Key in the word “autism” and you come up with more than 450,000 hits, compared with 108,000 for child leukemia or 43,000 for Down’s syndrome. There are dozens of autism mailing lists, specializing in diet, allergies, gastrointestinal problems, and the real bugaboo – vaccines, which many parents believe to be the cause of the condition. Permeating all this is the outspoken belief that autism has reached epidemic proportions. “If you try to find any scientific evidence, we don’t have it,” cautions Amaral. “There hasn’t been a reliable epidemiological study – and that’s an example of the contrast between the rigors of science and the Internet.” But even the most reluctant scientists are starting to accept that the Net isn’t going away.

The MIND Institute is funding three projects to study the link between vaccines and autism, and has plans to fund another on the possible role of thimerosal, a mercury-based preservative that, until recently, was added to many vaccines. This decision was influenced, in part, by an Internet campaign led by Lyn Redwood, a nurse practitioner in Tyrone, Georgia, who has argued vociferously against thimerosal at medical conferences, congressional hearings, and public meetings of the Centers for Disease Control and Prevention. Redwood is convinced that her son’s autism is the result of three thimerosal-containing vaccines he received at pediatric visits in 1994. Thousands of parents, apparently, share her belief. Redwood started her mailing list on thimerosal with two posts in January 2000; by September, the number of monthly posts clocked in at more than 2,000. MIND Institute researchers weren’t the only people to hear the clamor. Last year, the CDC announced that thimerosal would be removed from childhood vaccines. Thimerosal-containing vaccines already in circulation, however, will not be recalled, and so Redwood’s battle continues. As she says, “We deserve to know what happened to our children.”

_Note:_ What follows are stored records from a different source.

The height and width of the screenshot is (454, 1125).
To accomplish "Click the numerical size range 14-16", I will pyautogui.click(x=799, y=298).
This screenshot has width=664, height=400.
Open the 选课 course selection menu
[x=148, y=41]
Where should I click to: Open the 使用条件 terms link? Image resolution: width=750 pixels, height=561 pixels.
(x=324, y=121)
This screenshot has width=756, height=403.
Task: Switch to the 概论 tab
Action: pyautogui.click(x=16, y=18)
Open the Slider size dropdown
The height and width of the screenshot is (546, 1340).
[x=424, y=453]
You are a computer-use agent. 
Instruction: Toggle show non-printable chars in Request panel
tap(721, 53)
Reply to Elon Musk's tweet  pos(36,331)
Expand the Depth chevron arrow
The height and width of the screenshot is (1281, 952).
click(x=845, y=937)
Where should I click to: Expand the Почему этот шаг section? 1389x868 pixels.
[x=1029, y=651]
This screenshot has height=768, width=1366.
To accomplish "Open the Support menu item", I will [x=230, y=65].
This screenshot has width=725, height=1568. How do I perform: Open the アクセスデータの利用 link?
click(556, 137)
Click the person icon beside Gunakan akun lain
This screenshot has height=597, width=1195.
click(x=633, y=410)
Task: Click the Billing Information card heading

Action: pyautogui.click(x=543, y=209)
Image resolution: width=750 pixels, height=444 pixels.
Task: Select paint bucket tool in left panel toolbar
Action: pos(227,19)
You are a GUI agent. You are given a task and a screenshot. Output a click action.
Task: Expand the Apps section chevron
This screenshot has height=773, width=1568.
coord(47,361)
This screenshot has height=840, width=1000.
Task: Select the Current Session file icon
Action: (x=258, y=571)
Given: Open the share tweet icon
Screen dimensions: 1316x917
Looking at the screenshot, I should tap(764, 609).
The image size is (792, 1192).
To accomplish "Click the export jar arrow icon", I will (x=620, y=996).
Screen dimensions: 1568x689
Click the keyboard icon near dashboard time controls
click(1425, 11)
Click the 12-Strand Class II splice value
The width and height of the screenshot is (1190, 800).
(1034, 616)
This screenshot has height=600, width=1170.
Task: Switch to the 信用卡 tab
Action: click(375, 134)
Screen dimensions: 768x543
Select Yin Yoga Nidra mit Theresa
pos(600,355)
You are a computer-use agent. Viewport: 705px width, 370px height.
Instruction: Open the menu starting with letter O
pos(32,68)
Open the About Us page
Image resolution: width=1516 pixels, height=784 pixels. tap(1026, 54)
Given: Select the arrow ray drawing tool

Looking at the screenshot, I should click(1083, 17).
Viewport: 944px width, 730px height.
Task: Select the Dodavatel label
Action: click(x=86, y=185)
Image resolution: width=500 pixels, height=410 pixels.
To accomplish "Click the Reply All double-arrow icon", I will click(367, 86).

There’s a lot of questionable information out there: sites brimming with testimonials for herbal teas that cure colon cancer, nutritional supplements that reverse Down’s syndrome, and low-voltage “zappers” that kill bacteria and viruses. Such stories are commonplace. But look online and you’ll also find something more: a spirit of community; a level of candor rarely broached in polite conversation; and a warehouse of information, often routinely monitored by medical specialists. Before the Internet, parents like Jannine Cody and Sharon Terry had no one to talk to, let alone any political clout. These medical outsiders may have started with modest goals, but their reach has extended to the highest levels, affecting the way scientific research and clinical trials are conducted and how doctors practice medicine. And the Citizen Scientists log on.